Hochleistungsspindeln für das Innenschleifen

Auch seine Produktreihe HSX und HV-X für das Highspeed-Innenschleifen zeigt GMN an seinem Stand. Beide Spindellinien lassen sich in einer Vielzahl von Anwendungen einsetzen und liefern Drehzahlen bis zu 105.000 min-1. Während Spindeln des Typs HSX universell genutzt werden können, kommen die Modelle der HV-X-Reihe bevorzugt bei einem Bedarf an hohen Leistungs- und Steifigkeitswerten zum Einsatz. Beide Typen sind in unterschiedlichen Baugrößen und mit unterschiedlichen Leistungsdaten erhältlich. Durch verschiedene Zubehöroptionen sollen sie sich leicht an unterschiedliche Bearbeitungsaufgaben anpassen lassen. Auf der Messe gezeigt werden ein HSX-Modell mit Öl-Luft-Schmierung und zwei HV-X-Spindeln, eine davon mit hydroviskoser Dämpfung. Diese Ausstattungsvariante wurde von GMN entwickelt und soll Schwingungen in der Bearbeitung reduzieren. Somit würden Schnitttiefen vergrößert, wodruch sich das gewünschte Bearbeitungsergebnis schneller erreichen lässt. Überdies könne beim Schleifen eine deutlich glattere Oberfläche erzielt werden als mit vergleichbaren Spindeln ohne Dämpfung. Über das GMN-Hydraulikaggregat HVD wird die Dämpfung versorgt, zudem kann dort die Lagervorspannung und somit auch die Steifigkeit der Spindel angepasst werden.

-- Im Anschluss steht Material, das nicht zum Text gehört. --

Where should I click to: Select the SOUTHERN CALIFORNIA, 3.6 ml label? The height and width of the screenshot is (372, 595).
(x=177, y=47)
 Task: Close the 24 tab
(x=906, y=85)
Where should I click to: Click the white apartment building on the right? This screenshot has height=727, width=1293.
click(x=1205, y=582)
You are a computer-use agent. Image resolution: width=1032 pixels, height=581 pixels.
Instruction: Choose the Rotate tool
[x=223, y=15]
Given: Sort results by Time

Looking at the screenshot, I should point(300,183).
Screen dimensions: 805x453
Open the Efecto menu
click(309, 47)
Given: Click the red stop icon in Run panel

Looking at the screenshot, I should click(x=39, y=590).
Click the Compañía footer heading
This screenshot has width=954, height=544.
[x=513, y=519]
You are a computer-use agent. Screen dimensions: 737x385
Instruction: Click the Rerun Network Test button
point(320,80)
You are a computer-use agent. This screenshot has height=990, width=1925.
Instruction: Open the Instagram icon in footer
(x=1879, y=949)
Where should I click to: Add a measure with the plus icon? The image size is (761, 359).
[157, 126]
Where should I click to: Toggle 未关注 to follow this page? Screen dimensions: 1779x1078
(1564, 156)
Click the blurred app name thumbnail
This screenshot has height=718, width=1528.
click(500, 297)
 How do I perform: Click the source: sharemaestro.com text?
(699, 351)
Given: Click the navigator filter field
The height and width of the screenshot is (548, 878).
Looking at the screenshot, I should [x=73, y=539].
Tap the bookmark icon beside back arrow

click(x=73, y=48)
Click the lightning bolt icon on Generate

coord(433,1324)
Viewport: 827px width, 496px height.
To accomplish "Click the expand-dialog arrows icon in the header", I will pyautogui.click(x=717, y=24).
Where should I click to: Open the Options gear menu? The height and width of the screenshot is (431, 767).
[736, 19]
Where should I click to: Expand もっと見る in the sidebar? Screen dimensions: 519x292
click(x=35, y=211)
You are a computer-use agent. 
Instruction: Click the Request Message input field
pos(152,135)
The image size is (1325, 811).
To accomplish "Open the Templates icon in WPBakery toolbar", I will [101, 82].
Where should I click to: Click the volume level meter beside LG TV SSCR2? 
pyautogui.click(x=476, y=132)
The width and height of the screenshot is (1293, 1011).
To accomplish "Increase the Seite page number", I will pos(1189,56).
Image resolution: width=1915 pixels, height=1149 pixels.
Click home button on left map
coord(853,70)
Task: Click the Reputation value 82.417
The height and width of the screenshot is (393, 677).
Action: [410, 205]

Entwicklung von Sonderlösungen im Kundenauftrag

Ein weiteres Geschäftsfeld des Maschinenbauers sind kunden- und auftragsspezifische Spindeln, die das Unternehmen für unterschiedliche Fertigungssituationen konstruiert und fertigt. Beispielhaft hierfür zeigt GMN die HGC 200 × 400 - 9000/25, eine Hochleistungs-Schleifspindel mit automatischem Werkzeugwechselsystem für die Bearbeitung großer Bauteile. Bei ihr wurde das Lager nahe der Schleifscheibe platziert, um Steifigkeit und Präzision zu gewährleisten. Eingesetzt wird sie in vertikalen Schleifzentren - in Anwendungsfällen, in denen sie tief in ein Werkstück eintauchen muss. Hierbei wird die genaue Position der Schleifscheibe zum Werkstück durch einen Acoustic-Emission-Sensor am Spindelkopf erfasst und an die Maschinensteuerung weitergegeben. Dies führe zu einer hohen Bearbeitungsgenauigkeit, außerdem sollen sich Werkzeuge dadruch weniger abnutzen. Zusätzlich sorgen Sensoren, die Drehzahl und Beschleunigung überwachen, für Prozesssicherheit.